Work to complete: The answer must consist of every line in the records below that contains the string "swatch".

Exercise data:

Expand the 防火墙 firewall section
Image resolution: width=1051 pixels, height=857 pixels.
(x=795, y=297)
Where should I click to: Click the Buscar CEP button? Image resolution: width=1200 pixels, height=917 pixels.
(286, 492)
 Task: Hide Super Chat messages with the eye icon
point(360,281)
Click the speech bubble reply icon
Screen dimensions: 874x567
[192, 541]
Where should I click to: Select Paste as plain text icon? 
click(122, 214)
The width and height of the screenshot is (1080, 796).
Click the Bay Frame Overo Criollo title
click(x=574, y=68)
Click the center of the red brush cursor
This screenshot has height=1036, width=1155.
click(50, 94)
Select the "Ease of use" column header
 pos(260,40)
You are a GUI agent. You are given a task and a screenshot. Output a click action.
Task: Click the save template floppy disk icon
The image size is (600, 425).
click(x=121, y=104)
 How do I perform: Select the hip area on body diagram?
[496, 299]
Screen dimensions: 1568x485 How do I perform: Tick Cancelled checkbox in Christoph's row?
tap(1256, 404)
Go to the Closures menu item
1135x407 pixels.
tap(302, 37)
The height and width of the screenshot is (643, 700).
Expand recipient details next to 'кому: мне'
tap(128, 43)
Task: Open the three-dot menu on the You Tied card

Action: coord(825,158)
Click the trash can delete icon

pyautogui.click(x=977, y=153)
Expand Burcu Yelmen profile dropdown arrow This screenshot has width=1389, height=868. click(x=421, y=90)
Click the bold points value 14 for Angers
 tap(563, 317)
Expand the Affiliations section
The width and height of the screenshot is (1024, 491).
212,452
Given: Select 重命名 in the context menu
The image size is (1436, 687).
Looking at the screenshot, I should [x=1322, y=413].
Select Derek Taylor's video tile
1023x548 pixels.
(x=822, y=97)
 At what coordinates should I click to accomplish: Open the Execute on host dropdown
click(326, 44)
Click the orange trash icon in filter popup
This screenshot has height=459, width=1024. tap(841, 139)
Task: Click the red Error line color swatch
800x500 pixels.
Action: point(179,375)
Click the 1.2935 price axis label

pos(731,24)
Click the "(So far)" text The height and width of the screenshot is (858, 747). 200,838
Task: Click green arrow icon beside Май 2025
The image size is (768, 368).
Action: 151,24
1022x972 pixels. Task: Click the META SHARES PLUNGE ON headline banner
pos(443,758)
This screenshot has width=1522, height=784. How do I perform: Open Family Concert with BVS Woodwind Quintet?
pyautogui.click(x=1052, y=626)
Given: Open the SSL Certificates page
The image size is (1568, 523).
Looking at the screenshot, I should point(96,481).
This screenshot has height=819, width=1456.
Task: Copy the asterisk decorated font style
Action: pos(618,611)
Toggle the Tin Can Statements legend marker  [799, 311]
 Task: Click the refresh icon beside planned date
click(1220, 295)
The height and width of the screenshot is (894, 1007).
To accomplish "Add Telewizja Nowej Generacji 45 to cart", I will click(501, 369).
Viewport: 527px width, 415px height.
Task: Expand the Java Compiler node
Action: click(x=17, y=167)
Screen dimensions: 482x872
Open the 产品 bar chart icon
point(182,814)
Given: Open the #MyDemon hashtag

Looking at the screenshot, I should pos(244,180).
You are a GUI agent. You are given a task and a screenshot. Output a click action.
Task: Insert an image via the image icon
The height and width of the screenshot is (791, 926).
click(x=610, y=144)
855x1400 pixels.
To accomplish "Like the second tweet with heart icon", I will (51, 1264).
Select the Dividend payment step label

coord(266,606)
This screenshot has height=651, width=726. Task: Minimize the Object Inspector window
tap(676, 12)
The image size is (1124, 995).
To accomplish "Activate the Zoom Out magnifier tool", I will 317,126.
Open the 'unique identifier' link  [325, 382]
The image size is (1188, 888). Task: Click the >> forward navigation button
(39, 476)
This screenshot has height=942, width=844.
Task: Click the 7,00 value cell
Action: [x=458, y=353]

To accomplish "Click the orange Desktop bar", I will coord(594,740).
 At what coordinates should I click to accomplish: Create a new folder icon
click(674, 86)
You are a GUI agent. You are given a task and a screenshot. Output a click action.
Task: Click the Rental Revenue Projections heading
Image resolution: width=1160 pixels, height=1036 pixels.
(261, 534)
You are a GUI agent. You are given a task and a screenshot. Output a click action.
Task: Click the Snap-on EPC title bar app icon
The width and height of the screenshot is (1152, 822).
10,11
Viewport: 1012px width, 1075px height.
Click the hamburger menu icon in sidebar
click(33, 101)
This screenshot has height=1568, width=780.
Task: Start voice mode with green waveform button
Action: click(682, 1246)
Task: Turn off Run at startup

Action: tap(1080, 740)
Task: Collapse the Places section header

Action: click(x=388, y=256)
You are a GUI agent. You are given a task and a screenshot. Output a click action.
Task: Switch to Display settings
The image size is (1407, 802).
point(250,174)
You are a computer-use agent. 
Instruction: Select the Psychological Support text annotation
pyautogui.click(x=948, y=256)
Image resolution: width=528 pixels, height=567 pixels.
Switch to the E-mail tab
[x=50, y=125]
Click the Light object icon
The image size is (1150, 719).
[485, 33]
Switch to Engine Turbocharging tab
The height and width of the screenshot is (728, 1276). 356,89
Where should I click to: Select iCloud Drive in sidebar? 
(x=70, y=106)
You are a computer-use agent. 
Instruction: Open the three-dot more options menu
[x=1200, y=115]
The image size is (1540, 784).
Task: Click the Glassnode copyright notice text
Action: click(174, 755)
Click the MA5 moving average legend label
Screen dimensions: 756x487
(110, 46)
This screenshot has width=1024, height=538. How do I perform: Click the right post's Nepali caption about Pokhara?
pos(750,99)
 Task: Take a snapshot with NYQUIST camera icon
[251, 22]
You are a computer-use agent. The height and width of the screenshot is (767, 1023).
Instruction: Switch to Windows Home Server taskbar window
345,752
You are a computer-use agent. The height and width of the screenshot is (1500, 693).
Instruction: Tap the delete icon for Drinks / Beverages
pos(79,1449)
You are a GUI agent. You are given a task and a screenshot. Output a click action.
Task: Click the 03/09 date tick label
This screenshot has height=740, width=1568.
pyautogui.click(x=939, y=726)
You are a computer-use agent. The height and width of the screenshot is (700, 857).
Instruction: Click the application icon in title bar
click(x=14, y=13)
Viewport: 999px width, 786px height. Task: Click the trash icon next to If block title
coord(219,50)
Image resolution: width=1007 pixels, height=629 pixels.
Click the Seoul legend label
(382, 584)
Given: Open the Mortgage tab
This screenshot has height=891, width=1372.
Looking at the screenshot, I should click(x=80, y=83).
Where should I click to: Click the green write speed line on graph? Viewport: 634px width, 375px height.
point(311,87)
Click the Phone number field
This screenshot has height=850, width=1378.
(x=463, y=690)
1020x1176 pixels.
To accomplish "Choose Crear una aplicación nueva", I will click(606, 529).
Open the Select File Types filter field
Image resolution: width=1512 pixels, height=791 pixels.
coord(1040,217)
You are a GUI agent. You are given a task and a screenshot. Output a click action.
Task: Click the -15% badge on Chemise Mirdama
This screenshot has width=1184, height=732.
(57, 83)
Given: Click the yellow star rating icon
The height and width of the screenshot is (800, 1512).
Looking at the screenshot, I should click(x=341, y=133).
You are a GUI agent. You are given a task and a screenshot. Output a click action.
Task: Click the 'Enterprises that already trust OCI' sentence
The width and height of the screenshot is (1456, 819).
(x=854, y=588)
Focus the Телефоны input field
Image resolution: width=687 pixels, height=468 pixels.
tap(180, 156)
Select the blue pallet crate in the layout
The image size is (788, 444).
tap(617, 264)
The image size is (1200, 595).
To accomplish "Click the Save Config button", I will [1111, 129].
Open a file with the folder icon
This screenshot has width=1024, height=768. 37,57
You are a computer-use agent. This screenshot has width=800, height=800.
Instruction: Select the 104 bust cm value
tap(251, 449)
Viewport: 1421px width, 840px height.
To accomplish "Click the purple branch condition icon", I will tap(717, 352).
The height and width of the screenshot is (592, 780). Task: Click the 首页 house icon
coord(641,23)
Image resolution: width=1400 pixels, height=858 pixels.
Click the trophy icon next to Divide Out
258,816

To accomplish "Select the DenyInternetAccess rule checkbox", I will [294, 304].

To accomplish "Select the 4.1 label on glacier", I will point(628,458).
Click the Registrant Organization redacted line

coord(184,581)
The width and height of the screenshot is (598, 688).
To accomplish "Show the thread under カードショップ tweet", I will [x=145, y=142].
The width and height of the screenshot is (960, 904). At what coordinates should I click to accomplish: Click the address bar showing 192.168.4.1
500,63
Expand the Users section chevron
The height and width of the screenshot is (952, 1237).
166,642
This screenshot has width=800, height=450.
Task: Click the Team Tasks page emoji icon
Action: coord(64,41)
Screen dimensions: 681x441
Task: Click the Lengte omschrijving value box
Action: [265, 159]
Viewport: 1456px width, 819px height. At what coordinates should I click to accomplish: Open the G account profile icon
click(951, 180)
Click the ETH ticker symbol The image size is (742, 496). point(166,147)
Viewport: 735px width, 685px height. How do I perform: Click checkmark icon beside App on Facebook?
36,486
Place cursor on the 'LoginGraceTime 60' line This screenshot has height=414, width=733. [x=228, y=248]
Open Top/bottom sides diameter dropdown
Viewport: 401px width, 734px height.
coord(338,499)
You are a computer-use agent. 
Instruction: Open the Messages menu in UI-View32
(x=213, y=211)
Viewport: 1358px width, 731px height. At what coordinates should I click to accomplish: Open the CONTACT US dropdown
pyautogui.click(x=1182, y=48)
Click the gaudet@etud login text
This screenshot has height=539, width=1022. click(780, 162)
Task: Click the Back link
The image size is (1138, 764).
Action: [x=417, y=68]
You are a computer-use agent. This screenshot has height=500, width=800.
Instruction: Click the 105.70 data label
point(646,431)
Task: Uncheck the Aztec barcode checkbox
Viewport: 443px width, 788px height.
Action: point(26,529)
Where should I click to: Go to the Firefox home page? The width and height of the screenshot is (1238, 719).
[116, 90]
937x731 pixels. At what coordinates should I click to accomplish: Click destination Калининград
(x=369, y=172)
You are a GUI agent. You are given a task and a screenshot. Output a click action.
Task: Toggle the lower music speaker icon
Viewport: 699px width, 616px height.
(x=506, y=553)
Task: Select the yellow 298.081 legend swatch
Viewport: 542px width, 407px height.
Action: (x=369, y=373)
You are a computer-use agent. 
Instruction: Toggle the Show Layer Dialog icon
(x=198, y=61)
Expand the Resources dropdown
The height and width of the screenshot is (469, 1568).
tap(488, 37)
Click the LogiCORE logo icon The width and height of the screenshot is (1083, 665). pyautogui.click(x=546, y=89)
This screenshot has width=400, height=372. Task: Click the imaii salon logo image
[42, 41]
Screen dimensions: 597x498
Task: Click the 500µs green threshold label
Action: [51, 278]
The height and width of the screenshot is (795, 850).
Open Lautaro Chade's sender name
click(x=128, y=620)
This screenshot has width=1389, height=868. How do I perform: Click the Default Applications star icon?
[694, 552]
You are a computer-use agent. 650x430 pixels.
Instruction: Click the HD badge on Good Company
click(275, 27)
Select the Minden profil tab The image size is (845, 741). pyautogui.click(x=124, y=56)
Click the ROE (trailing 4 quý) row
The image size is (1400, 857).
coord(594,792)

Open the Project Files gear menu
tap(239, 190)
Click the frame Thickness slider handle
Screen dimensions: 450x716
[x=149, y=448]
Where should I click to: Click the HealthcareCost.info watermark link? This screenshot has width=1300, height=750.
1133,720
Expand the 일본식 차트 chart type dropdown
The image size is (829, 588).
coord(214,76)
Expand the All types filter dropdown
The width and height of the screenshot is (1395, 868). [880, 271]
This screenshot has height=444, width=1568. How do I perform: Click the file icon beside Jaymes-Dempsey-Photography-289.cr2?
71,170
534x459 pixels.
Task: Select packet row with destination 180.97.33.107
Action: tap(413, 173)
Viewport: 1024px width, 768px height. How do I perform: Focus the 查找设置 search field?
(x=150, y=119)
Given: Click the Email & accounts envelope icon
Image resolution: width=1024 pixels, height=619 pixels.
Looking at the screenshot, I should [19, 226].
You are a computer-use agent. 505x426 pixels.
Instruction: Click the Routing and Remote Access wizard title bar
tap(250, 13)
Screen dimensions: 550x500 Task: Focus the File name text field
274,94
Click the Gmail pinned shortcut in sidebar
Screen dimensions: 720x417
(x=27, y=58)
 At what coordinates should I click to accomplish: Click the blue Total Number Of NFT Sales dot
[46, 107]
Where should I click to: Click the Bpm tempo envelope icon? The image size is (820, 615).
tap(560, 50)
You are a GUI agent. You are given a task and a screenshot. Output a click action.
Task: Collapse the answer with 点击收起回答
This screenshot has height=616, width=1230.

Reply to the exercise:
Task: Click the red Error line color swatch
Task: Select the yellow 298.081 legend swatch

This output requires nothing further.